Improving Sales Performance Resources | Indicator

If the customer is always right, why are they your customer?

Written by Michael Fooks | 25-Jun-2025 12:59:17

We all know the old saying: “the customer is always right.”

It came out of the world of department stores in the early 20th century as a way to put some focus on what today we would call customer experience.

But given we are now a quarter of the way into the 21st century, it’s a concept worth reconsidering.

If you are solely providing what I would term customer service: i.e. customer wants 20 widgets tomorrow, you get the order logged and make sure they ship on time, then perhaps this still applies.

But of course, that’s no longer what customers are looking for from salespeople.   Your website can do that.   And once agental AI kicks off, even fewer humans will be involved in those kinds of transactions.

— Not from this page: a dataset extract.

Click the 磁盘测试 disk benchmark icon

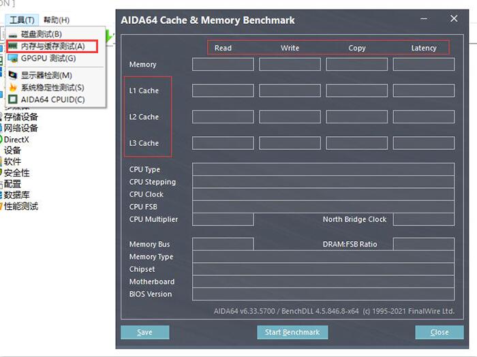pyautogui.click(x=13, y=34)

Today customers come to us not to buy a product, but to buy insight.  

They know the outcomes they want, but they don’t necessarily know the most efficient paths to those outcomes.   They look to us to draw together our knowledge of their business challenge, with our knowledge of the latest product and service offerings and our insight into industry trends and disruptions to give them the path.

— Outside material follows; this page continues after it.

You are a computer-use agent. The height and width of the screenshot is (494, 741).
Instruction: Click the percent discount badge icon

This will often mean challenging their thinking. Even pushing back on what they may think is the right approach.   This is often where we’ll add the most value, and it becomes the reason they want to deal with us.

Take a project we pitched for some years ago. The client was ready to commit to a major development project for the salespeople and sales leaders. Major piece of business, high stakes. We won it, designed a strong concept and got sign off (or so I thought). Two weeks out, I’m thinking we’re ready to roll and looking forward to the pilot.

Then we got hit with a curveball: “Can we see the final design?

Wait what? I thought we had already presented and had signed off on the design

“Can we go through the slides one by one?”

Ah, got it. Their experience of training in the past has been someone standing up and just working through the slide deck. They don’t understand how experiential training works.

So we took them through the slides as requested. Their feedback? “It feels light. We’re concerned.” 

And this is where you need some steel in the spine.

They weren’t buying slides. They were buying impact. And we knew how to get them there, even when they didn’t. I knew this was going to work and was prepared to stand my ground and back our approach.

Post pilot they were enthusiastic advocates of our approach. “We get it now’

I knew they would.

Another example: online training. Post-lockdown, everyone was very excited about Zoom and Teams and wanted flexibility. And we started getting requests for hybrid delivery, a few people online, a few in the room.

We don’t do that. We’ve seen it fail too many times (I still have PTSD from attempting a leadership training with two people on Skype back in the day).

Training is about engagement and outcomes, not convenience. So we say no. All online or all in-person. That’s the line. Because we’ve tested it, and we know what works.

And that’s why your customers are your customers. Because they are seeking your expertise. So don’t be shy about sharing it with them.

For us, we know these are the customers we get the most value from partnering with – it’s where we can do our best work.

Dan Pink points out that the modern salesperson isn’t there to find solutions to customers’ problems – the internet does a pretty good job of that. The modern salesperson is there to point out the problems the customer doesn’t have the expertise to see.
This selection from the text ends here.